It might not have the glamour or spectacular beauty of Rio De Janeiro, but Agadir City, where Bafana Bafana will play the Atlas Lions on October 11 does, with a quick glance at the ever-reliable internet, look to have some nice long sandy beaches of its own.

And when you’ve failed to make it for a World Cup finals, your inability to qualify for major tournaments once again sticking out like the sorest of thumbs, you have to cling on to the most tenuous of positives.

Bafana have been invited to Agadir by fellow World Cup flops Morocco, as part of the celebrations of the opening of the literally named Agadir New Stadium (in 10 years time will they call it the Agadir Not-So-New Stadium?).

The stadium will be used in Morocco’s hosting of the 2015 Africa Cup of Nations, now the next dream available to Gordon Igesund’s side.

Igesund said yesterday, with supreme confidence, as he announced the squad for the Morocco friendly, that Bafana would make it to both the 2015 Africa Cup of Nations and the 2018 Fifa World Cup in Russia.

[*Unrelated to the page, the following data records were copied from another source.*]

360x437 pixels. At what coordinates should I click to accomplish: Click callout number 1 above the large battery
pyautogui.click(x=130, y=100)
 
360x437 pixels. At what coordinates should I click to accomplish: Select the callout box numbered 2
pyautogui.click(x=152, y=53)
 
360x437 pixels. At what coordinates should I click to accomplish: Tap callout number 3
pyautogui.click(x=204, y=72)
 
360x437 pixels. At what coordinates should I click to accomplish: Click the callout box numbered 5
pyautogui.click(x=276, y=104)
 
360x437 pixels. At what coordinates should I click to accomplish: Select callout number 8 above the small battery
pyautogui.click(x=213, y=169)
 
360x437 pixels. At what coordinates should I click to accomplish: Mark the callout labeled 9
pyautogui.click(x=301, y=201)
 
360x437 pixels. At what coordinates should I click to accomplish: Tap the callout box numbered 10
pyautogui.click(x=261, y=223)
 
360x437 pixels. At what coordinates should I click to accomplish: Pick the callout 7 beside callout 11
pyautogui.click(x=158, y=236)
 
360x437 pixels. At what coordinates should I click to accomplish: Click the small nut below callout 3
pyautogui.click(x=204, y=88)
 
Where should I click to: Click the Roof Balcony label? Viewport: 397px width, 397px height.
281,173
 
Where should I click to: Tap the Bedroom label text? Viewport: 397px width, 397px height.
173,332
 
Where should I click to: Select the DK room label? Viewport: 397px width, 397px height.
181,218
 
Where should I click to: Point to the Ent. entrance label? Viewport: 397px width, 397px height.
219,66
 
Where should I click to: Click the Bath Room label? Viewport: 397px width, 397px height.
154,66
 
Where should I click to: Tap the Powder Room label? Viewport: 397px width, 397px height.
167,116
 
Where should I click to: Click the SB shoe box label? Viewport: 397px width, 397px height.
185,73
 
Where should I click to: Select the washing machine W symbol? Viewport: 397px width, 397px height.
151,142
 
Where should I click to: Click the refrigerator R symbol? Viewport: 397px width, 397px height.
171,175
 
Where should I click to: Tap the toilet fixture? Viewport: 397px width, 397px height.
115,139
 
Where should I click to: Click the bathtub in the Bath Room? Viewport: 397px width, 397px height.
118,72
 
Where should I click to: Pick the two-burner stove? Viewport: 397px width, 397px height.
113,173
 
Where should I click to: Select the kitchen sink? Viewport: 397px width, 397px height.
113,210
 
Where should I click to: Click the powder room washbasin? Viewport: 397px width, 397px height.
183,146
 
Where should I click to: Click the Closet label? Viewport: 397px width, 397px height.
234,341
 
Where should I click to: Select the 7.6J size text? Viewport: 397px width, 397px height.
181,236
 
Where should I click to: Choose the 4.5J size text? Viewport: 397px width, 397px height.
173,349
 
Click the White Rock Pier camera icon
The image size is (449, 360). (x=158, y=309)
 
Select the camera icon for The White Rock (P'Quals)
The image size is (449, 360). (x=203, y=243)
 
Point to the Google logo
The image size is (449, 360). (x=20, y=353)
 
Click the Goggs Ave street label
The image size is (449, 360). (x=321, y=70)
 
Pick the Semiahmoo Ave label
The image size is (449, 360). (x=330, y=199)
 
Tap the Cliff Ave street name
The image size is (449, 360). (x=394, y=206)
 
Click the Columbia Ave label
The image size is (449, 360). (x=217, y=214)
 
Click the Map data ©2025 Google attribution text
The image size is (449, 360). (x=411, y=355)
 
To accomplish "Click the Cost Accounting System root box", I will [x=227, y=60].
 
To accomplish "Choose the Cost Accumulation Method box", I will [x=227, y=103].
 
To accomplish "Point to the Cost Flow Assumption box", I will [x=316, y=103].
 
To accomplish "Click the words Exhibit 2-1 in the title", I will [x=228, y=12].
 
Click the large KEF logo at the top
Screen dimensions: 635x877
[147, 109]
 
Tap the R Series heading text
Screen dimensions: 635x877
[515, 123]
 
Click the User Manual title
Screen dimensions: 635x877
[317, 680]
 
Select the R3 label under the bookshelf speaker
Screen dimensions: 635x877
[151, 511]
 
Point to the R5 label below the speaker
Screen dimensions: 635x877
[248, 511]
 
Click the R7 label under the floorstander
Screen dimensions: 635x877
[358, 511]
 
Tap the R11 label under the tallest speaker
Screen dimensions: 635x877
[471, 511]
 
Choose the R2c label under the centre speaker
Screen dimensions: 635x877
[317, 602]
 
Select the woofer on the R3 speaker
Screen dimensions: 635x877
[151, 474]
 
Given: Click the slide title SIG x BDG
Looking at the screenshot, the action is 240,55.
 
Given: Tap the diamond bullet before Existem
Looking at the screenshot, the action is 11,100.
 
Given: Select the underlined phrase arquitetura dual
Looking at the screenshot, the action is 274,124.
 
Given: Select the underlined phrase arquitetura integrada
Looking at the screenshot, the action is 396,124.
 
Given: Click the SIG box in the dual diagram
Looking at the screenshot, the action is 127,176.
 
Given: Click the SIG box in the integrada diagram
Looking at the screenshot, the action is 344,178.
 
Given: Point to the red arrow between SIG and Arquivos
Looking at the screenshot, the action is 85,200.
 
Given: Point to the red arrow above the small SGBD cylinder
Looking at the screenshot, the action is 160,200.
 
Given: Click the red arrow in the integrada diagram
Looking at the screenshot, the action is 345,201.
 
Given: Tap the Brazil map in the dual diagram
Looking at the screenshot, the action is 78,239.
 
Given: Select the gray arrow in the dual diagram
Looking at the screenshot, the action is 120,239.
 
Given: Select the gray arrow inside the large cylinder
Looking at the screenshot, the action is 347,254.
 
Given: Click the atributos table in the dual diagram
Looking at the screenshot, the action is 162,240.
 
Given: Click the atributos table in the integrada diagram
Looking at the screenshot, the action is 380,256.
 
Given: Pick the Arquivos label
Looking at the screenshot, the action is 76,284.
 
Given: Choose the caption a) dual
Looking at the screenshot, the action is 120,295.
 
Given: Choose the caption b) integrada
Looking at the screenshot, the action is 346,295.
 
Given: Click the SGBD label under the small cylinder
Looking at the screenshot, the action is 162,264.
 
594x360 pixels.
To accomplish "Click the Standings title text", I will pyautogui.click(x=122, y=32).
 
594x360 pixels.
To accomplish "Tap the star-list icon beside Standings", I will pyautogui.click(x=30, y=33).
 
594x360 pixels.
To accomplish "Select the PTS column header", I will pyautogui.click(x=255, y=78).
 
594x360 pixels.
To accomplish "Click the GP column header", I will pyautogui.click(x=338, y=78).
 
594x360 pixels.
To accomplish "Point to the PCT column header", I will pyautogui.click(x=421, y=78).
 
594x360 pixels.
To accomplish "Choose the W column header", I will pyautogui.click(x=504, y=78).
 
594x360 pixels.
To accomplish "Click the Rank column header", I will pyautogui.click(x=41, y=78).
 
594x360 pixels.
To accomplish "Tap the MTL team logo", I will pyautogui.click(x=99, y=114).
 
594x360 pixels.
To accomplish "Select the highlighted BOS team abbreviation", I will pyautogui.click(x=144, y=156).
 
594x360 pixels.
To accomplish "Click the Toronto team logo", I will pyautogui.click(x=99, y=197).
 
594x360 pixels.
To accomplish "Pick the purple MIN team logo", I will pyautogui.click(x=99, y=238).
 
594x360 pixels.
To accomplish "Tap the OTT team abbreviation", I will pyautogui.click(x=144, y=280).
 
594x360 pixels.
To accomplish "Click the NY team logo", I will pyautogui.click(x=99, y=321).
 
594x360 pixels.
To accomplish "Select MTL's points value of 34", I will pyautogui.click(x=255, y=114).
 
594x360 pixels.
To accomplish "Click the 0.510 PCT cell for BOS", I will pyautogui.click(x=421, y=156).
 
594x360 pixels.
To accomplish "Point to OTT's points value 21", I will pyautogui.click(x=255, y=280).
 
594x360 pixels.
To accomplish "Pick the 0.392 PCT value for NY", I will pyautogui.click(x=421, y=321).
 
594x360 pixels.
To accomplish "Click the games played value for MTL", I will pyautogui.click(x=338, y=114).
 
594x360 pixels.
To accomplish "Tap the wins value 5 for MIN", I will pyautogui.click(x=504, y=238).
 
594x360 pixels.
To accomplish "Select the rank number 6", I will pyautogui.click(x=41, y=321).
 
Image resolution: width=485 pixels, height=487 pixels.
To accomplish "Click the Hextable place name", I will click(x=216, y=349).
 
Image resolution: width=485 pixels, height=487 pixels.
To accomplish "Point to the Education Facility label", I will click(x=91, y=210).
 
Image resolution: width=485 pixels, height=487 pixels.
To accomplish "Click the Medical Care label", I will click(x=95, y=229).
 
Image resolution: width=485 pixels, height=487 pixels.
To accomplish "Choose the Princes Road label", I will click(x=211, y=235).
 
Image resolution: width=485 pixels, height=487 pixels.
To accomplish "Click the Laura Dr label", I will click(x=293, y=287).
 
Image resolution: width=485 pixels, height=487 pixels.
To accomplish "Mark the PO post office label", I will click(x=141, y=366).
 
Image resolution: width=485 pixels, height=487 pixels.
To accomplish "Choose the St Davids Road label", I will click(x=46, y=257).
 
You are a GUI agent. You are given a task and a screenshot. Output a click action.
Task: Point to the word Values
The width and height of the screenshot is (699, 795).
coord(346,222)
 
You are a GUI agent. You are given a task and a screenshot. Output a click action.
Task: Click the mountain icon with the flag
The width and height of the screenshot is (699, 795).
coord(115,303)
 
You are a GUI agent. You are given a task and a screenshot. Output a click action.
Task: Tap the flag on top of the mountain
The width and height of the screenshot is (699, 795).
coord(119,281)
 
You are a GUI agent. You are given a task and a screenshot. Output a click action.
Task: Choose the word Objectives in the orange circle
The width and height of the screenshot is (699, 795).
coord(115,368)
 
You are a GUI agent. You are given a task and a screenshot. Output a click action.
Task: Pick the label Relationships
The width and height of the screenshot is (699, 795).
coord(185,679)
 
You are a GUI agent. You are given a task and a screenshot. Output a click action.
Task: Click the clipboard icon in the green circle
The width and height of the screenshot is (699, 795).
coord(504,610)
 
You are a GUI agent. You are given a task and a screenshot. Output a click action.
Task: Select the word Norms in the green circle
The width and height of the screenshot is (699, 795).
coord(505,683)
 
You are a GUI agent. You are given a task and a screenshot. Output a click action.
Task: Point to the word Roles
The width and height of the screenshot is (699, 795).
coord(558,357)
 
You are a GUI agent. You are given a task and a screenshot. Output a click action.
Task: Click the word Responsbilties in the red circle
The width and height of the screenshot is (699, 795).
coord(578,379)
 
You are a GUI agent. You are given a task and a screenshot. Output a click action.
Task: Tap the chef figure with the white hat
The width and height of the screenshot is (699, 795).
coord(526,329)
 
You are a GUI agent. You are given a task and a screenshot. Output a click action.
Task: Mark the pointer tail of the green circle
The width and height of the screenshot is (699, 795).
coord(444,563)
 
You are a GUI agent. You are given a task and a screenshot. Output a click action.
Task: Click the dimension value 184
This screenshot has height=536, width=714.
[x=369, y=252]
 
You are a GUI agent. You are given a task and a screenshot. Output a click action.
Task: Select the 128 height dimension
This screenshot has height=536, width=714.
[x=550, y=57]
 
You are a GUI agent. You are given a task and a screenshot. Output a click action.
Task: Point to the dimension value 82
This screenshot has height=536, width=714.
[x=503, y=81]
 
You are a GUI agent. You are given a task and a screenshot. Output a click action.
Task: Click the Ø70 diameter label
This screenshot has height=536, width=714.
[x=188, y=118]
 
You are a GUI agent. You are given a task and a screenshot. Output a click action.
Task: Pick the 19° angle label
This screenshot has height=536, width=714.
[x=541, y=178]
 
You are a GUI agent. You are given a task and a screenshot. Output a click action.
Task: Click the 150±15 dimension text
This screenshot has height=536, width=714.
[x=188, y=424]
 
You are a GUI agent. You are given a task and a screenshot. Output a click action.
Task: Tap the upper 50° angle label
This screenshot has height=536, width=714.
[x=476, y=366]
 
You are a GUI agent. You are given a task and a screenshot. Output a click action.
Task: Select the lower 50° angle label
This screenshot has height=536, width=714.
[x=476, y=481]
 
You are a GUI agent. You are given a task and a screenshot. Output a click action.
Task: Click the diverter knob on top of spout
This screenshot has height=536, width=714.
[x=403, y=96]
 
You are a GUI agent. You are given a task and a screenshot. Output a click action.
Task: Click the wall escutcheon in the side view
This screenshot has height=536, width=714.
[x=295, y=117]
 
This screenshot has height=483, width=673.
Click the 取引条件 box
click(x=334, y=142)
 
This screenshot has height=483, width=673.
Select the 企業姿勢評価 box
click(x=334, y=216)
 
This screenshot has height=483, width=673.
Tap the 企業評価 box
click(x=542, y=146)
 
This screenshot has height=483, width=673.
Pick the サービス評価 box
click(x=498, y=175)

I’m not quite sure on what factual basis Igesund made these brash statements, but hey, I started this column rambling on about beaches.

I will say, that Igesund deserves the chance to take Bafana, at the very least, into qualifying for Morocco 2015 at the end of next year.

His contract expires at the end of the World Cup in Brazil, but my hope is that Danny Jordaan and the South African Football Association give him at least one more chance.

When Igesund says he won “three out of four” World Cup 2014 qualifiers at the helm and “can’t do more than that,” it does not take an owner of a calculator to work out the problem. Gordon, you could have won against Ethiopia in Addis Ababa. That, sir, would have been “more than that”.

Yet my statistical pedantry, if you will, is also slightly disingenuous.

Igesund did lose to Ethiopia, but he did also take over a side that had two points from their opening two qualifiers. It is impossible to know whether the Bafana coach would have done better than Pitso Mosimane or Steve Komphela managed in games at home to Ethiopia or away to Botswana.

But there is no-one who can say the man does not deserve an entire qualifying campaign to himself, before casting him aside. His guiding of Bafana to the quarter-finals of the 2013 Africa Cup of Nations also had plenty of merit.